Google co-founder Sergey Brin recently addressed attendees at the 2013 Technology, Education and Design (TED) conference in Los Angeles.
“Is this the way you’re meant to interact with other people,” he asked. “It’s kind of emasculating. Is this what you’re meant to do with your body?”
Whoa there! Always whipping out your phone in public may be disrespectful and annoying, but emasculating? Puh-lease! For starters, let’s take a moment to really soak up the masculinity of Steve Mann. You remember him, right? He’s the University of Toronto professor who was beaten up in a Parisian McDonald’s after employees objected to Mann’s homemade augmented-reality headset and glasses. Apparently, the workers had a difference of opinion regarding Mann’s sense of carpe diem and his glass’s ability to bring the joie de vivre.
Brin’s statements suggest that always looking down at your phone creates a barrier between yourself and living life to its fullest. I don’t disagree with that. But to imply that Google Glass is going to baptize us in swashbuckling salvation and cut the cord of distraction is preposterous.

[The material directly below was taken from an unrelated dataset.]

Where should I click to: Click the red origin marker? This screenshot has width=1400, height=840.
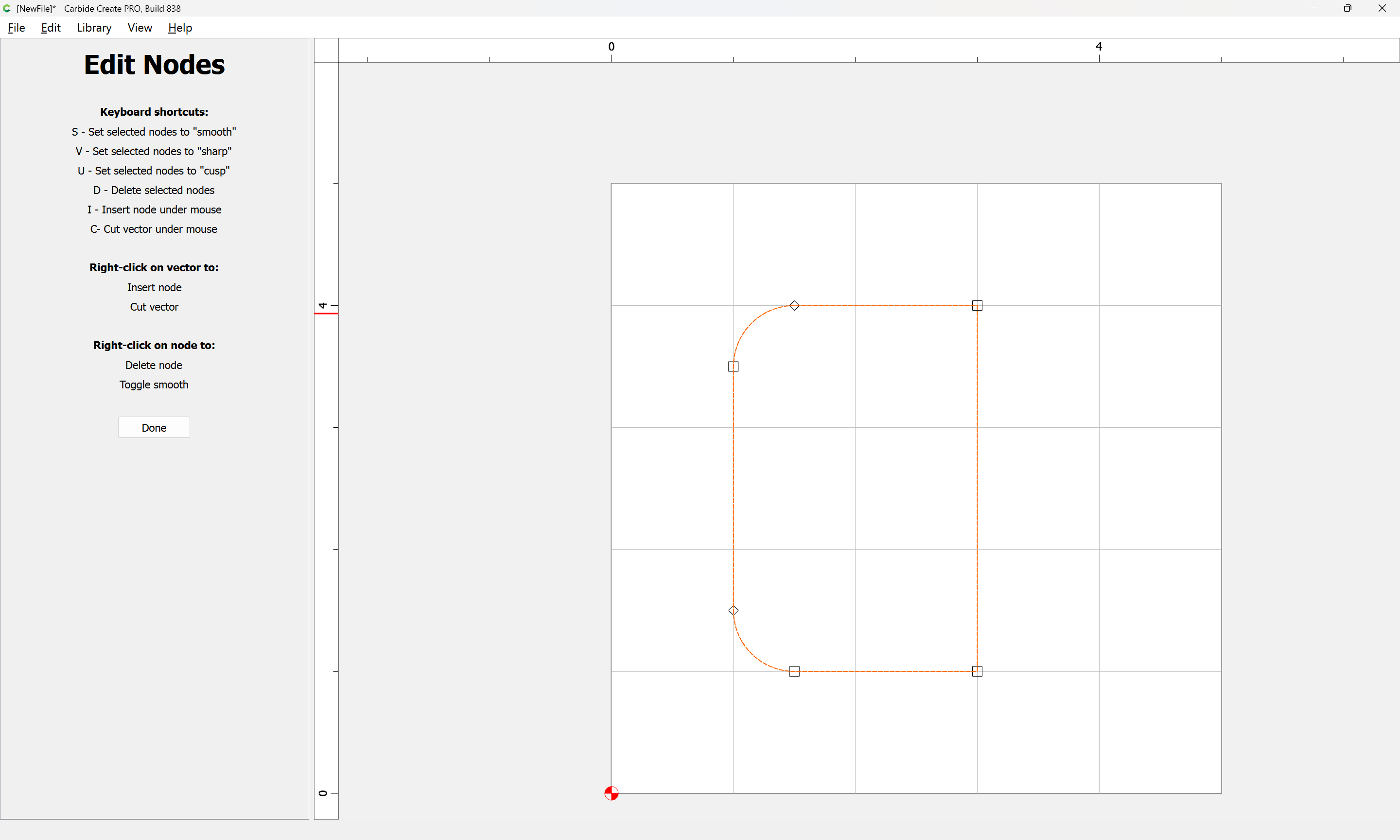point(611,793)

I call bovine manure on all that. I wouldn’t be surprised if Glass ushers in a whole new echelon of distraction with people wearing them on for extended periods of time that go well beyond the borders of good taste. We’ll be begging for the days of looking down at our phones. That not only scares the heck out of me, but makes me queasily apprehensive about the fate of genuine human interaction.
Personally, I would have a hard time interacting with someone wearing Glass, if not go all Parisian McDonald’s on ‘em. I keep picturing the most masculine people I know and I can’t for the life of me see any of them donning a pair. I know he’s fictional, but for some reason I keep picturing known-luddite and masculine mench Ron Swanson from Parks and Rec. Maybe it’s because, like me, Ron’s a native Hoosier or because wood worker Nick Offerman, who brings Ron to life, shares the same first name as me, but Ron certainly embodies some sort of modern masculinity in popular consciousness. If anything, I think of Ron because his compassionate, philosophical side always breaches the surface of the selfish and stereotypical lunk-headed man.

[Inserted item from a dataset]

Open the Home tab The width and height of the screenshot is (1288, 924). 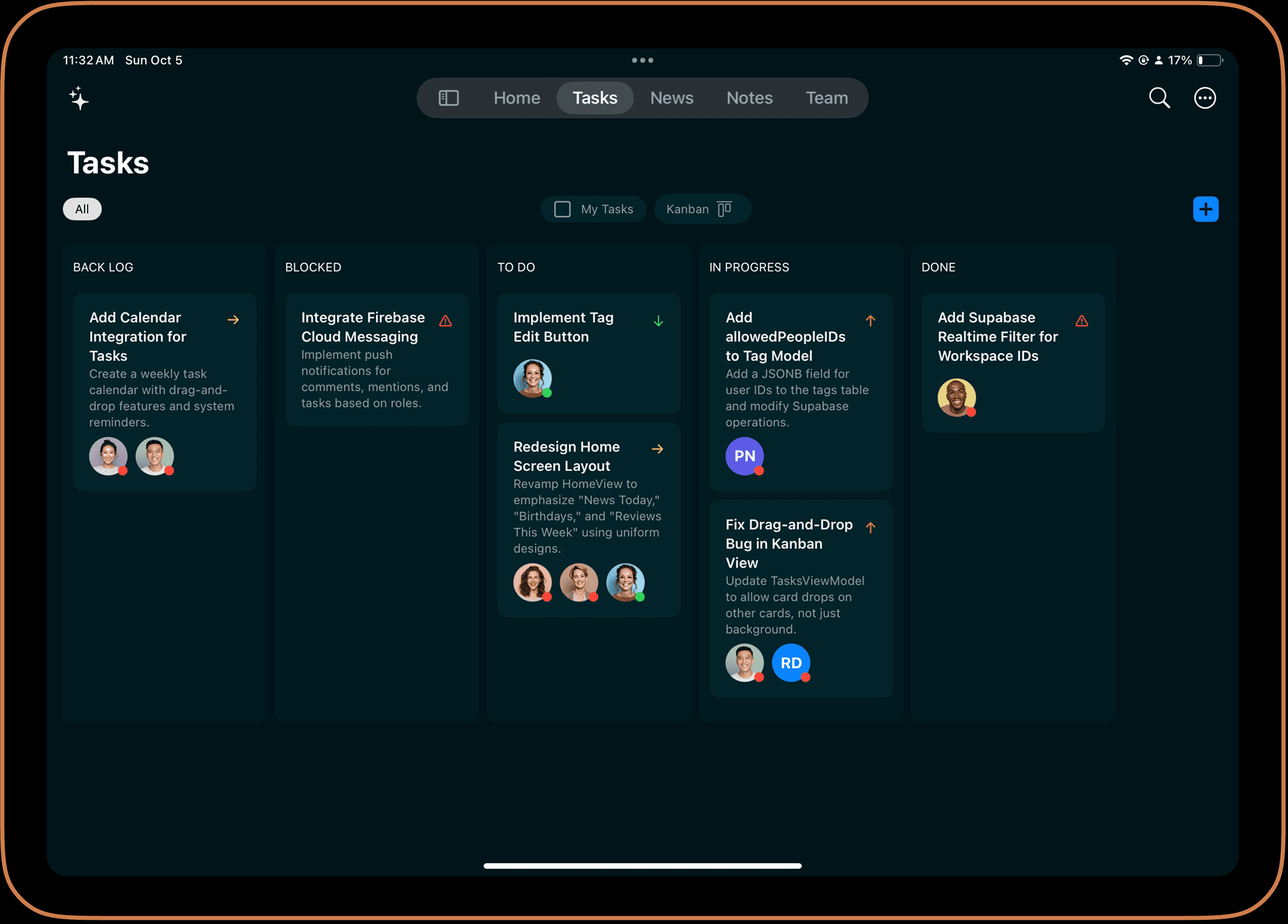[516, 98]
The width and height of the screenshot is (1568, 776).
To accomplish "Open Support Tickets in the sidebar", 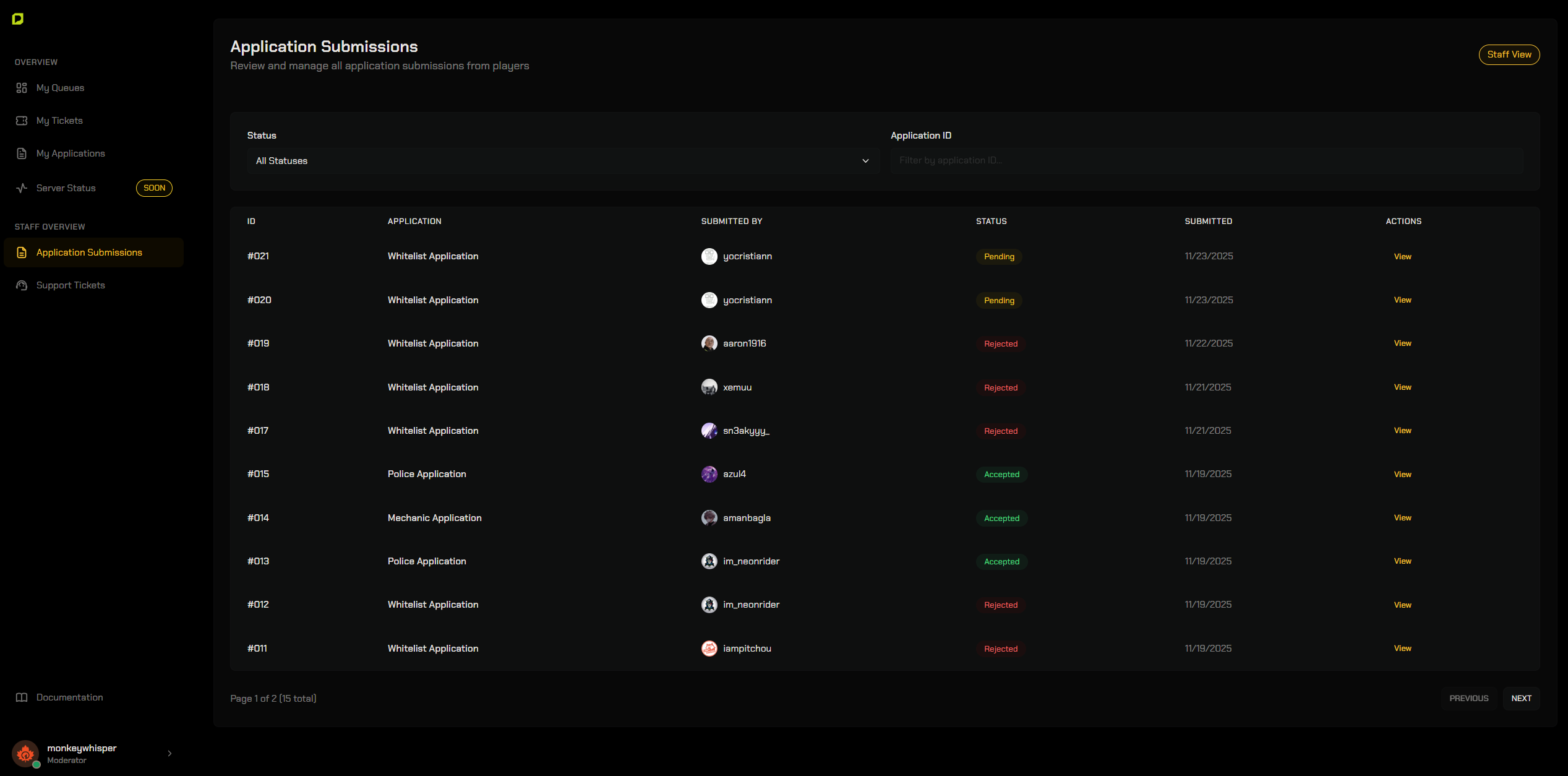I will click(71, 285).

If someone stepped to Ron while wearing Glass or invited him to try on a pair, I think it’s pretty obvious how he’d react. Need proof? Check out this clip. I stand with Ron Swanson.
However, that’s just the raging, knee-jerk skeptic in me shaking his fist from the front porch. Who knows, maybe Glass won’t infringe on the sanctity of unbridled face-to-face interaction. For the sake of mankind, I hope in 20 years, if I’m still ticking, that I’m sitting at my Offerman-made, walnut dining table in front of a big plate of crow.
Until then, Errol Morris, if you’re listening, can you please film some new Miller High Life commercials with Nick Offerman as the lead? Or better yet, perhaps some commercials with Sergey Brin sporting a pair Google Glass(es). As his beard indicates, he’s obviously man enough for the job.